The most obvious eccentricity is the brevity of many of the stories. Here, in its entirety, is ‘Bloomingtom’:

“Now that I have been here for a little while, I can say with confidence that I have never been here before.”

While its single sentence format makes it one of the shortest stories in the collection, the majority of the stories do not exceed a page. Of course, you may well argue that it is simply too short to be a story, but it is difficult to justify such a proposition with anything other than prejudice. It contains, after all, character, setting and plot.

More interestingly, the stories seem unusual in their rejection of fiction (there is, for example, a considerable difference between ‘Bloomington’ and perhaps the most famous one sentence story, Augusto Monterroso’s ‘The Dinosaur’ – “When he awoke, the dinosaur was still there.”). Davis’ stories in this collection are without exception in some way ‘found’ stories. Some even follow the pattern of found poetry, using an already existing text and editing it into a short story – those Davis has extracted from the letters of Flaubert. Davis explains the process:

“My aim was to leave Flaubert’s language and content as little changed as possible, only shaping the excerpt enough to create a balanced story, though I took whatever liberties I thought were necessary.”

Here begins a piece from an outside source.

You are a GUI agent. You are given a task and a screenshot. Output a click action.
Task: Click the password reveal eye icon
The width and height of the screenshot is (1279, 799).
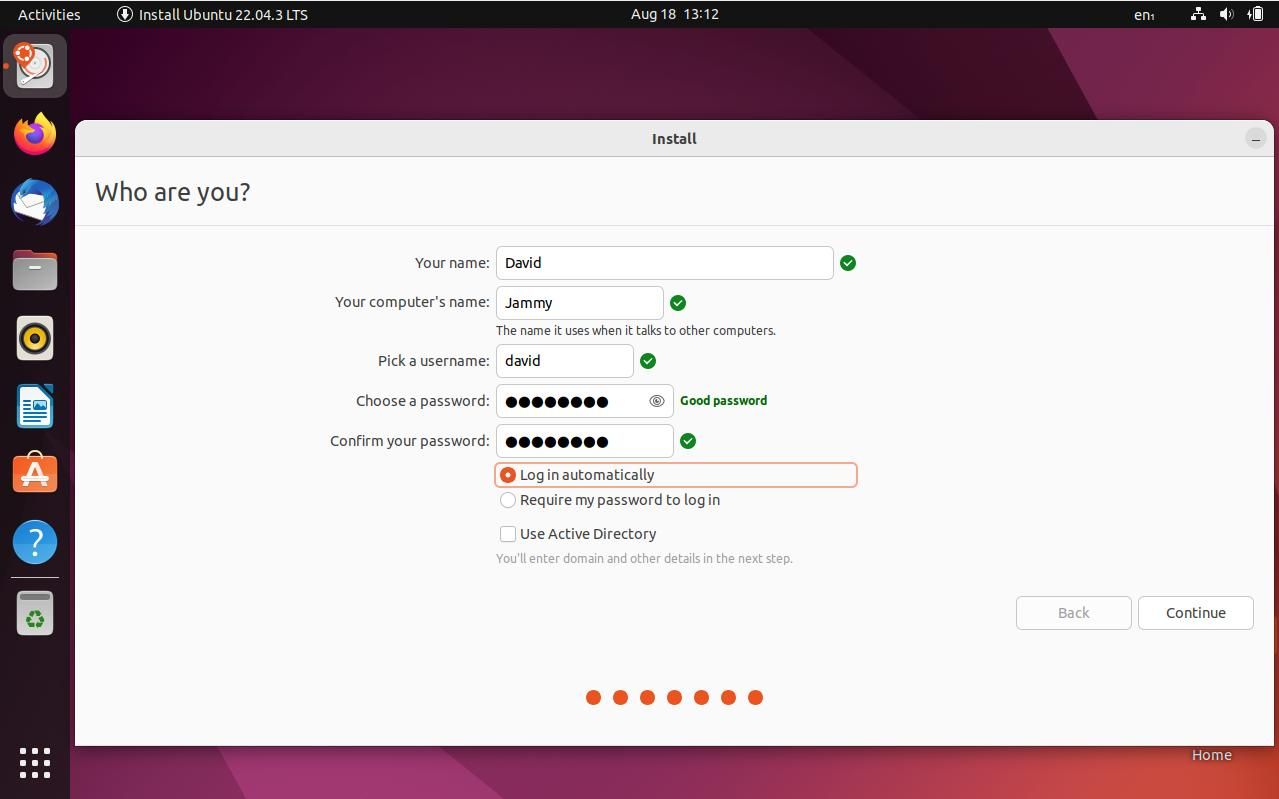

The sensation that the stories are ‘found’, however, persists throughout, with those that do not originate in Flaubert’s life seemingly arising from Davis’ own. Another reoccurring series, for example, are letters of complaint which Davis says she has sent. ‘Letter to a Frozen Peas Manufacturer’ complains that the peas inside the packet are much more appetising than those illustrated on the outside. Other stories are simply marked ‘dream’.

In this way the stories seem to create larger whole: not a narrative but a character which we can (no doubt inaccurately for you cannot, even if you should want to, put every aspect of yourself onto the page) equate with Davis. When she writes about her family in ‘The Seals’ we have no reason to think the story is not autobiographical. This explains why a number of the stories are about writing. In ‘Revise 1’ and ‘Revise 2’ she comments tongue-in-cheek on the process:

“A fire does not need to be called warm or red. Remove any more adjectives.
The goose is really too silly: take the goose out. It is enough that there is a search for footprints.”

More seriously in ‘Writing’ she says:

“Life is too serious for me to go on writing.”

This cumulative effect prevents the shorter or more humorous stories seeming trivial. Overall the collection develops a sense of death and ageing:

“When you’re very young you’re usually happy, at least you’re ready to be. You get older and see things more clearly and there’s less to be happy about. Also, you start losing people.”

This perhaps finds its best expression in ‘Local Obits’, nine pages of sentences from obituaries such as, “Helen loved long walks, gardening, and her grandchildren.”

This, then, is the perfect short story collection. Easy to dip in to – with stories to fill even a few spare seconds – but also rewarding a thorough read through.